Mr. Kilcoyne hesitated.
“We never seen a farm,” Victor Pellini pleaded.
“No. Well, the first thing you’ve got to do is wipe the udder clean, with a cloth and good sudsy warm water—”
“De udder?” Hands were raised, those of harriers in wait, accomplished accomplices — like Vito or Guido Spompali. “De udder what?”
“No, no. I didn’t say other. Udder. That’s the bag under the cow. That’s where the teats hang from.”
“Is dat what you grab?”
“One in each hand, yes.” Mr. Kilcoyne milked the air. “And after you strip ’em. .”
But the kids had heard enough. Heads ducked under desks whose owners sought figment property on the floor, while faces contorted in glee. Tits. A teacher talking about tits. What could be funnier? Gone for that period at least was the succession to the presidency of the United States.
Dickensian, Ira thought. Not altogether: It happened often enough so that it survived a half-century in memory; more than that, it survived three score and seven, as Lincoln might have said. The predominant farm-type individual with his normal-school teaching degree, the once-average American faced by sly little first-generation urban rapscallions: “So you grab ’em by de tits, Mr. Kilcoyne?”

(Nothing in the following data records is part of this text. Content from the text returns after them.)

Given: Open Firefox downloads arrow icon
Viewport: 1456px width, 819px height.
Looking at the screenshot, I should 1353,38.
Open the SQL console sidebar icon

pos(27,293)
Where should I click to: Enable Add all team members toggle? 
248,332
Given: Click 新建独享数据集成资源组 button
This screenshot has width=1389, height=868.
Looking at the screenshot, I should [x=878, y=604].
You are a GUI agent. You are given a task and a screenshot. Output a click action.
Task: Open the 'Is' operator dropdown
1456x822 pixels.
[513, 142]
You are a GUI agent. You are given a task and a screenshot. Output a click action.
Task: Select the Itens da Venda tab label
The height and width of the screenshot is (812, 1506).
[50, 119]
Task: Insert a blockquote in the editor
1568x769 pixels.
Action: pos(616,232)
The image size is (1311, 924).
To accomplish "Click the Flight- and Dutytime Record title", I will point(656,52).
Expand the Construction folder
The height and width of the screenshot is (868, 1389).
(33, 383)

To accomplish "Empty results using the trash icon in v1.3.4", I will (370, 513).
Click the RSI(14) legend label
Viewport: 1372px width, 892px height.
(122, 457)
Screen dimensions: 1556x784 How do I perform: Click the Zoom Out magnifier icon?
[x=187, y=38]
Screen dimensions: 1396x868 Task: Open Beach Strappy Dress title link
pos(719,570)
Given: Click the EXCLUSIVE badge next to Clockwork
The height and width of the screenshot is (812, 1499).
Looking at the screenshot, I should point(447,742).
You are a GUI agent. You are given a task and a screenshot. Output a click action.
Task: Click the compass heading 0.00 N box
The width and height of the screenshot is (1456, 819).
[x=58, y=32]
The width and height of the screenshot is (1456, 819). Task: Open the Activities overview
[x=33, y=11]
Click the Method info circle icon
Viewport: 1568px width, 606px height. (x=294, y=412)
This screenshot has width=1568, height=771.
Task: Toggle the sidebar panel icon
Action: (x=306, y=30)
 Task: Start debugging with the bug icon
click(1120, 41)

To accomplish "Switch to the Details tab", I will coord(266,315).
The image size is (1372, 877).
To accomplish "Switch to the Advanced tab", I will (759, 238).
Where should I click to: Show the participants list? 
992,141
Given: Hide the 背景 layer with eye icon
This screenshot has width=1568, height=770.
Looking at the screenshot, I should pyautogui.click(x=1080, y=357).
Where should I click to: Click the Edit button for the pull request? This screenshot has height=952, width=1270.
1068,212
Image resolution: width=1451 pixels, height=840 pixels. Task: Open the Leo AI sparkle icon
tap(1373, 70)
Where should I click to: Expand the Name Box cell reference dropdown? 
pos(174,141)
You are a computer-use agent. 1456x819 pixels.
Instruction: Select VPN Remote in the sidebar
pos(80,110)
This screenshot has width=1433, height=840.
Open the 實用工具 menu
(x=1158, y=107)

“Teats. An udder has teats.”
Mr. Kilcoyne might have been duped. But Mr. Sullivan was not to be fooled with. The first day of class he brought out his shillelagh, a massive cudgel, which he slammed twice or thrice on the desk, and invited anybody to get funny. Nobody did. He was a badly crippled man, stunted, grotesquely stooped, and compelled to get about with two canes. A gentle, long-suffering man underneath his pose of cantankerousness, with a disproportionately large head on whose temples blue veins crinkled like miniature lightning, Mr. Sullivan never touched a pupil, relying instead on his bitter, sarcastic comments that stung the most mischievous into behaving, and very few ever misbehaved in Mr. Sullivan’s class. He had a vestige of a brogue, and something that was worse, a speech defect that in any other teacher would have destroyed all possibility of his controlling a class of Harlem slum toughies, shillelagh or not. Perhaps it was merely an attribute of his brogue: he “shushed” every “s.” “Shtand up,” Mr. Sullivan would say. “Shit down.”